The People made a sufficiently particularized showing to warrant courtroom closure during the undercover officer's testimony, in that the officer continued to work in the area of defendant's arrest, had unapprehended suspects remaining at large from the area of defendant's arrest and took precautions when testifying (see e.g. People v. Reed, 4 A.D.3d 120, 771 N.Y.S.2d 340 , lv. denied 2 N.Y.3d 805, 781 N.Y.S.2d 304, 814 N.E.2d 476  ). Defendant's arguments concerning possible alternatives to closure, and his challenge to the officer's identification of himself only by shield number, are unpreserved and we decline to review them in the interest of justice. Were we to review these claims, we would reject them.
Nothing in the prosecutor's statements shifted the burden of proof or deprived defendant of a fair trial.
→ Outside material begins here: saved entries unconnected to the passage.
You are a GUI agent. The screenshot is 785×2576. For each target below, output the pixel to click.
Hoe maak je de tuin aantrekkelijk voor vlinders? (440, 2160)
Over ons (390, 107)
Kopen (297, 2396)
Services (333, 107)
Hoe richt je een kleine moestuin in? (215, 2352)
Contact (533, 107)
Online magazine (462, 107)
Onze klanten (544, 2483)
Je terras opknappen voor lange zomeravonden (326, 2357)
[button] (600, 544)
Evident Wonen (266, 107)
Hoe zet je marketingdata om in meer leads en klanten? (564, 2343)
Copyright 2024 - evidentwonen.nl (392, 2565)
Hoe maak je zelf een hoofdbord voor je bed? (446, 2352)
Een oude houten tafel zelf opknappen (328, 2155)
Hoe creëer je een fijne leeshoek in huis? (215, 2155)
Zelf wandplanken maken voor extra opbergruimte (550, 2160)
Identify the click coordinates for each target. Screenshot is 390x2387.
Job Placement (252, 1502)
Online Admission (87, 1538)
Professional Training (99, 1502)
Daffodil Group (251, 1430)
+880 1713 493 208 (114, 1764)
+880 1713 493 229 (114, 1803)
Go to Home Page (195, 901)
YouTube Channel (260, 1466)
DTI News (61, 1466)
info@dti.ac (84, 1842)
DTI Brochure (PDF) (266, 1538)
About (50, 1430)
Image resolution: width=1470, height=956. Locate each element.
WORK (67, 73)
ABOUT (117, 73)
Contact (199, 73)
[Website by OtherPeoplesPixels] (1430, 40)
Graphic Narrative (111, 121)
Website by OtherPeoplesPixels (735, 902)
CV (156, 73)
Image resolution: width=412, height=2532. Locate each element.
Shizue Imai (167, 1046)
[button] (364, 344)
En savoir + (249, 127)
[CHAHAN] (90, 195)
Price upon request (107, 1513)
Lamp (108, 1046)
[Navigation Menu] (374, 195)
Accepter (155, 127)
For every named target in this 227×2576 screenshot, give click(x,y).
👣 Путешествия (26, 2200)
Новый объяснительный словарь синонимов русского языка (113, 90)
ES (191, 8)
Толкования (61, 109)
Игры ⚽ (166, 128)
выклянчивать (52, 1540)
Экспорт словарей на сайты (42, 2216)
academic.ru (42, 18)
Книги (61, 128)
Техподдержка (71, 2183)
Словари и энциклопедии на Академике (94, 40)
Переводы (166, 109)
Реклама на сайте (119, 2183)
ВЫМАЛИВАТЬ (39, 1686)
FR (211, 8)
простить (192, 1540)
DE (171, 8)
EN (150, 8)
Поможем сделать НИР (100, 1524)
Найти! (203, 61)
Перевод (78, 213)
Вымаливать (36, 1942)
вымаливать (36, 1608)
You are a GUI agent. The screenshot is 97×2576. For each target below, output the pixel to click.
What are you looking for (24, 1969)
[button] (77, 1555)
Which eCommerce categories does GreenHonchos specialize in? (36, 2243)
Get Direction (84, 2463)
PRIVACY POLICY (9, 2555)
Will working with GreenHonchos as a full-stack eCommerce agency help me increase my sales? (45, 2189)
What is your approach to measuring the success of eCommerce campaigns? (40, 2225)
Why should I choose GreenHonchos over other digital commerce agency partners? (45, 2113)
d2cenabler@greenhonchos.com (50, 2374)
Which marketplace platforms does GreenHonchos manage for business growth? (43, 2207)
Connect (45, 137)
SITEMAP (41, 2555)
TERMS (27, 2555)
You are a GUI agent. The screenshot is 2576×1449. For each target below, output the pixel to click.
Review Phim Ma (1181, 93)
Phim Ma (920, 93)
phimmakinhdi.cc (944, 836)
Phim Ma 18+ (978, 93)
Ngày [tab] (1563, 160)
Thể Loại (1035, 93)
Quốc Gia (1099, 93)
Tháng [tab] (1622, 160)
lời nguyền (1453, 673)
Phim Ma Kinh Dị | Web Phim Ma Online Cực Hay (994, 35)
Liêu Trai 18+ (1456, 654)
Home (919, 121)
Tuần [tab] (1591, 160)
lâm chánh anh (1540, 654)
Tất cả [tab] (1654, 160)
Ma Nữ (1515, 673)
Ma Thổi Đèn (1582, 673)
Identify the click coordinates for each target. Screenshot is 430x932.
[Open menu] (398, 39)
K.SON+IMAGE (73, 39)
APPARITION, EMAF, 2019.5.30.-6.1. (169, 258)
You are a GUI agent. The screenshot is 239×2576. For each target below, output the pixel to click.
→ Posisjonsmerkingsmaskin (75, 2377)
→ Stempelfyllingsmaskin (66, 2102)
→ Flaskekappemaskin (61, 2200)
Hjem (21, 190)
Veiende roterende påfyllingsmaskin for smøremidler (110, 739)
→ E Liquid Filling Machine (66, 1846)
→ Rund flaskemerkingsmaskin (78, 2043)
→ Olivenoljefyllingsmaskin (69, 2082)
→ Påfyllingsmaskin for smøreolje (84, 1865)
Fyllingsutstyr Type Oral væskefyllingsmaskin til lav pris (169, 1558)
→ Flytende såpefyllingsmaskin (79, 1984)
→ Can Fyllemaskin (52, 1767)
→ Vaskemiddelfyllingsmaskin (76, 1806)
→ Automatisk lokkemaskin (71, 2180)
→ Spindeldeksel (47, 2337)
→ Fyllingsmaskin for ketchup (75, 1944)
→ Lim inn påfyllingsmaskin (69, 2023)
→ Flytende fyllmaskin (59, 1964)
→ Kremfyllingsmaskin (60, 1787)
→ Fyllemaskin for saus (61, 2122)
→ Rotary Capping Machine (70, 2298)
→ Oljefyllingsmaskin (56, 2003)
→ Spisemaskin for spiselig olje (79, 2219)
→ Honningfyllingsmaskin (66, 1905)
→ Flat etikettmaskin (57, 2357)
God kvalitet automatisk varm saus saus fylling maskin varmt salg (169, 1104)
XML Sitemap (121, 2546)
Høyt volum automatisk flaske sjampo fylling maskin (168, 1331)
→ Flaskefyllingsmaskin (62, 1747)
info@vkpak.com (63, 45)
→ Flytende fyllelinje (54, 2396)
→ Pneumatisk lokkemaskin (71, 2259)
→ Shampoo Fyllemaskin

Since the defense was not based entirely on allegations of honest mistake, but also included attacks on police credibility, the prosecutor was entitled to respond (see People v. Overlee, 236 A.D.2d 133, 666 N.Y.S.2d 572 , lv. denied 91 N.Y.2d 976, 672 N.Y.S.2d 855, 695 N.E.2d 724  ). Even if some of the challenged remarks would have been better left unsaid, these isolated comments were not part of a pattern of misconduct and do not warrant reversal (see People v. D'Alessandro, 184 A.D.2d 114, 118-119, 591 N.Y.S.2d 1001 , lv. denied 81 N.Y.2d 884, 597 N.Y.S.2d 945, 613 N.E.2d 977  ).
Defendant's arguments for a reduced penalty under the Drug Law Reform Act (L. 2004, ch. 738) are without merit (People v. Utsey, 7 N.Y.3d 398, 822 N.Y.S.2d 475, 855 N.E.2d 791  ).